2.3. Concordance (OPTIONAL)
When doing searches like these, it’s often helpful to see some context of where the word occurred in the text. A common way to do this is to use the Key Word in Context (KWIC) method.
Create a KWIC display of the words you found in your searches by displaying the three words before and three words after the word you were searching for. See if you can figure out how to keep the word you are searching for (the "key word") centered in the output. For example, here is an example of the KWIC output when searching for dog
in "Stories to Tell Children":
$ python3 find.py Choose the text to search from the following choices: a. "Emma" by Jane Austen b. "Moby Dick" by Herman Melville c. "Stories to Tell Children" by Sarah Cone Bryant d. "Leaves of Grass" by Walt Whitman Your selection: c Searching bryant-stories.txt Enter a word to find: dog new puppy - dog to take home the puppy - dog was dead . A puppy - dog , Mammy ," a puppy - dog ! The way a puppy - dog is to take the puppy - dog ' s neck the puppy - dog on the ground palace his pet dog ran to meet But the little dog was so used kick my own dog , if I pretty little white dog . The keeper the beautiful little dog to the court keep the little dog from growing , Am I a dog , that thou Found 14 times. There are 55563 words in the text.
Be careful about words that occur near the start or end of the novel since they may not have 3 words before or after them. For example, Fancy
is the last word of "Leaves of Grass", so the final line of the concordance can not contain 3 words after Fancy
:
$ python3 find.py Choose the text to search from the following choices: a. "Emma" by Jane Austen b. "Moby Dick" by Herman Melville c. "Stories to Tell Children" by Sarah Cone Bryant d. "Leaves of Grass" by Walt Whitman Your selection: d Searching whitman-leaves.txt Enter a word to find: Fancy - Bye My Fancy Good - bye - Bye My Fancy ! Good - - bye my Fancy ! Farewell dear - bye my Fancy . Now for - bye my Fancy . Yet let hail ! my Fancy . Found 6 times. There are 154883 words in the text.
3. Answer the Questionnaire
Each lab will have a short questionnaire at the end. Please edit
the Questions-03.txt
file in your cs21/labs/03
directory
and answer the questions in that file.
Once you’re done with that, you should run handin21
again.
Submitting lab assignments
Remember to run handin21
to turn in your lab files! You may run handin21
as many times as you want. Each time it will turn in any new work. We
recommend running handin21
after you complete each program or after you
complete significant work on any one program.
Logging out
When you’re done working in the lab, you should log out of the computer you’re using.
First quit any applications you are running, like the browser and the terminal.

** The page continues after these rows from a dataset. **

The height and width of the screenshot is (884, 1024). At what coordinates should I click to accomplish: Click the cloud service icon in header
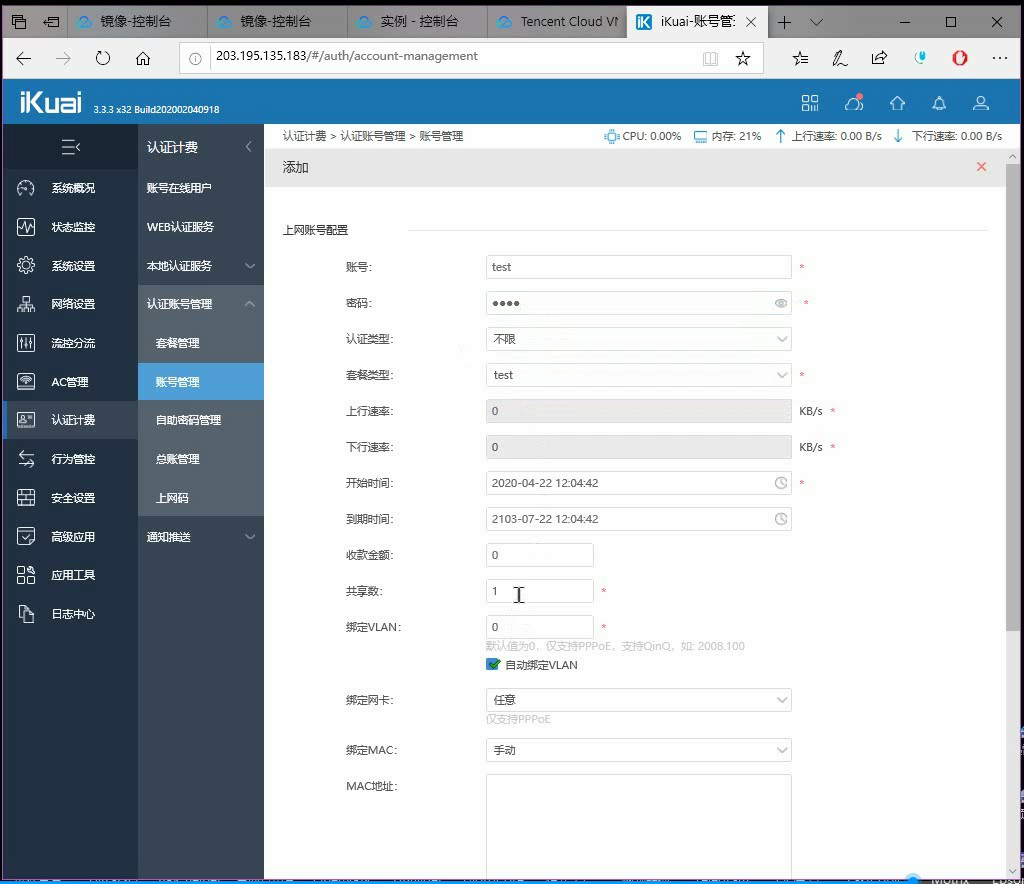(x=853, y=103)

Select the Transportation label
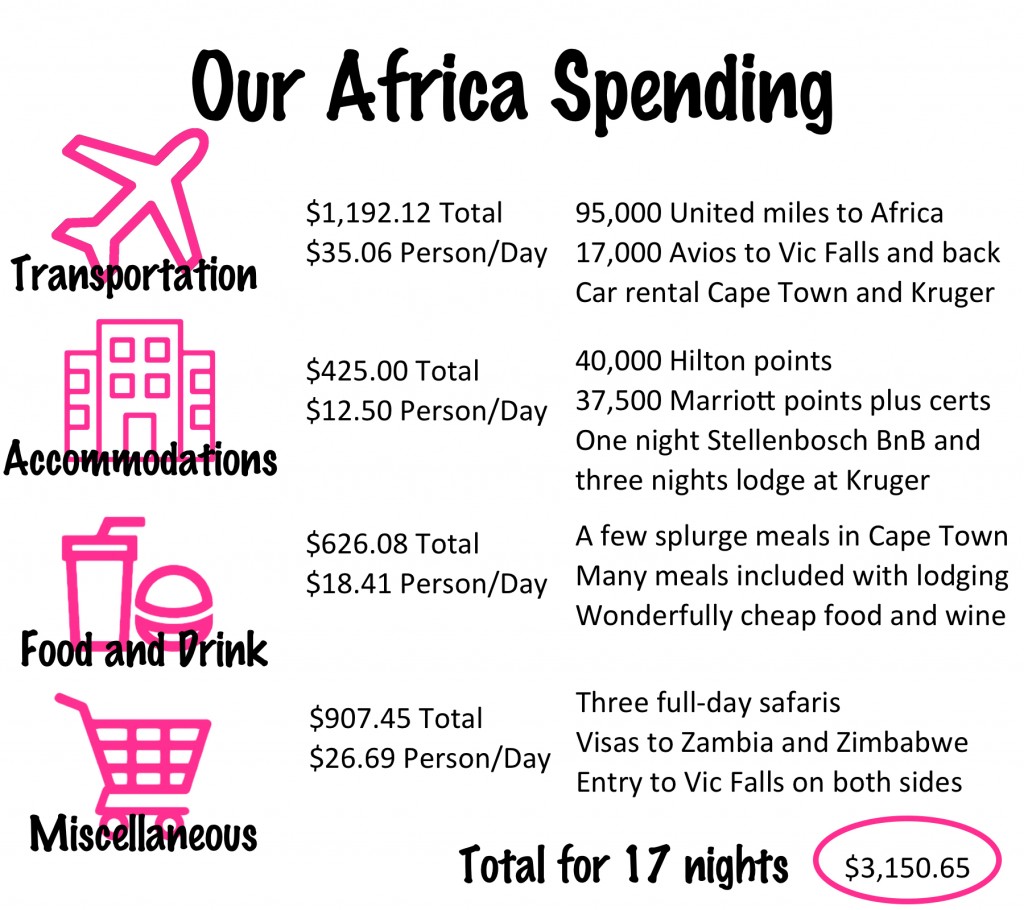pyautogui.click(x=134, y=274)
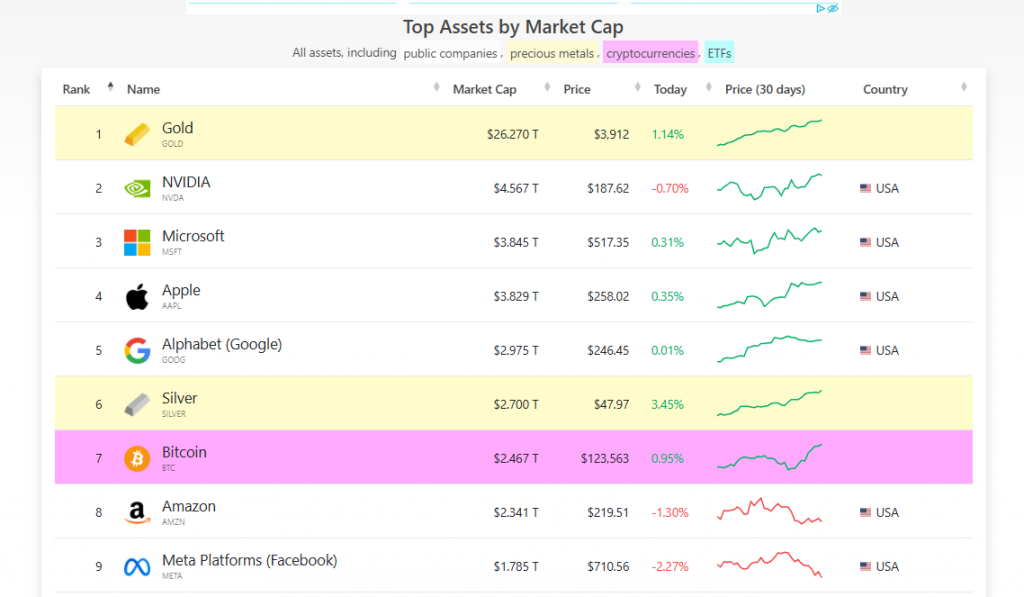Toggle the precious metals filter

coord(552,53)
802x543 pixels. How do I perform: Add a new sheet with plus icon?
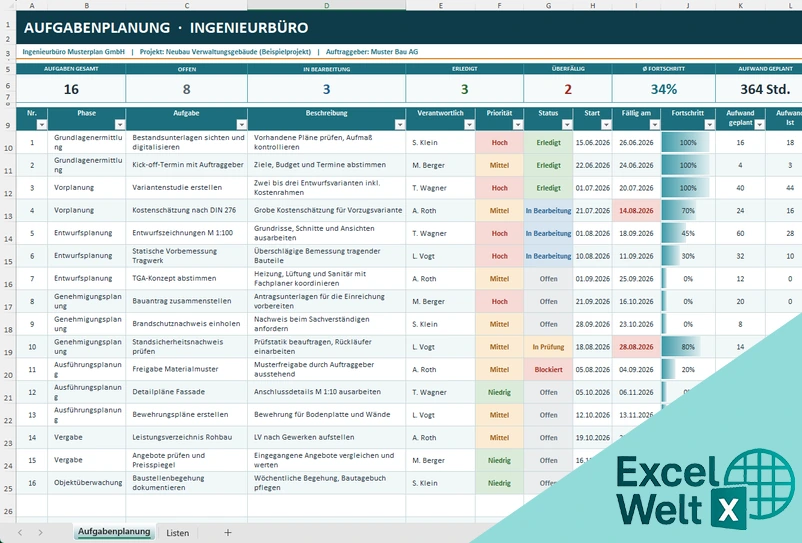pos(228,532)
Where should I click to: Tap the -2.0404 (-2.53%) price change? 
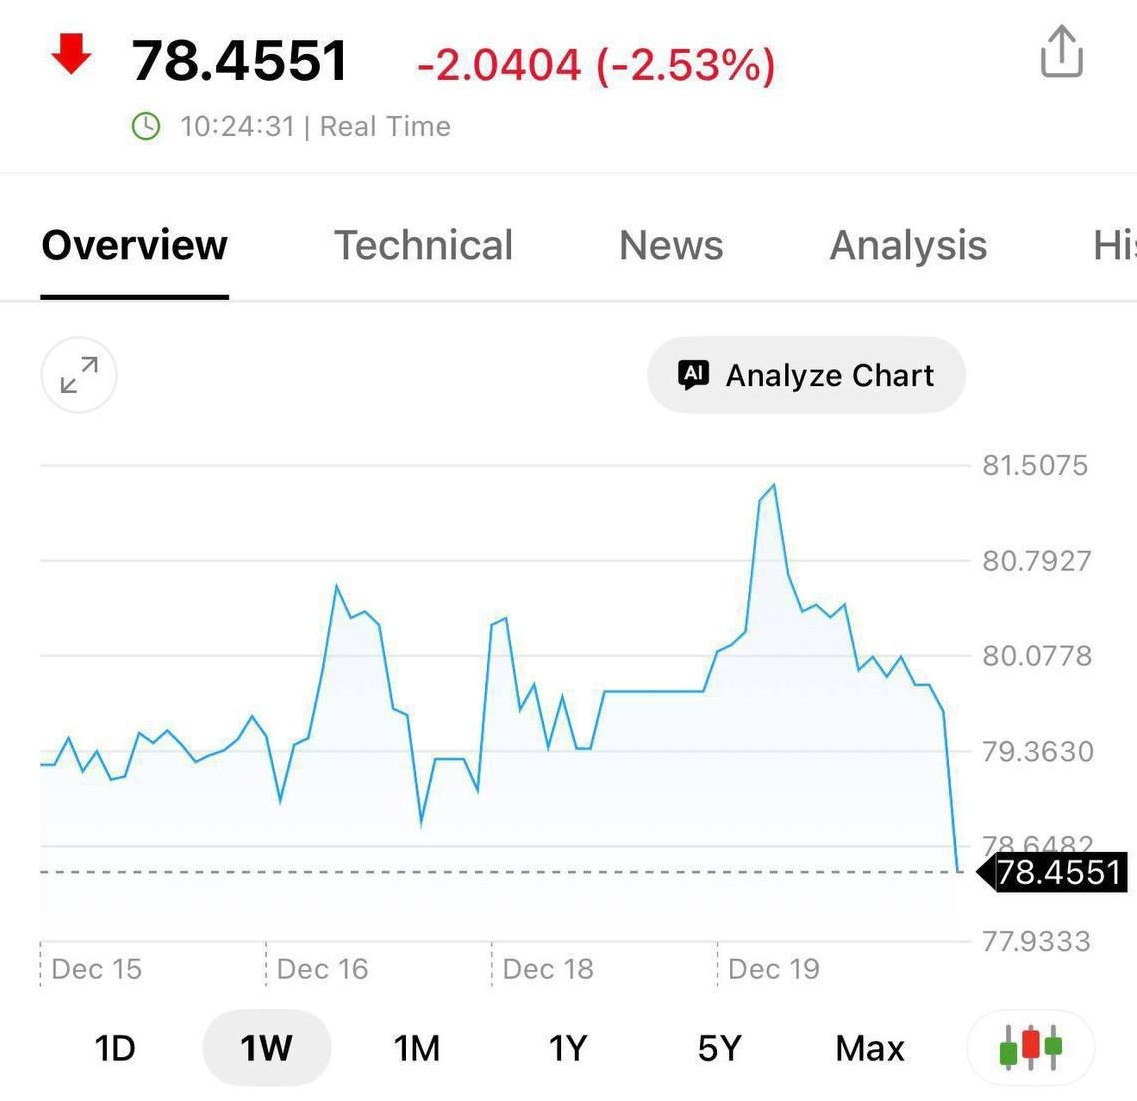point(596,66)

Then click on the logout icon ( or ) and choose "log out".
If you plan to leave the lab for just a few minutes, you do not need to log out. It is, however, a good idea to lock your machine while you are gone. You can lock your screen by clicking on the lock icon. PLEASE do not leave a session locked for a long period of time. Power may go out, someone might reboot the machine, etc. You don’t want to lose any work!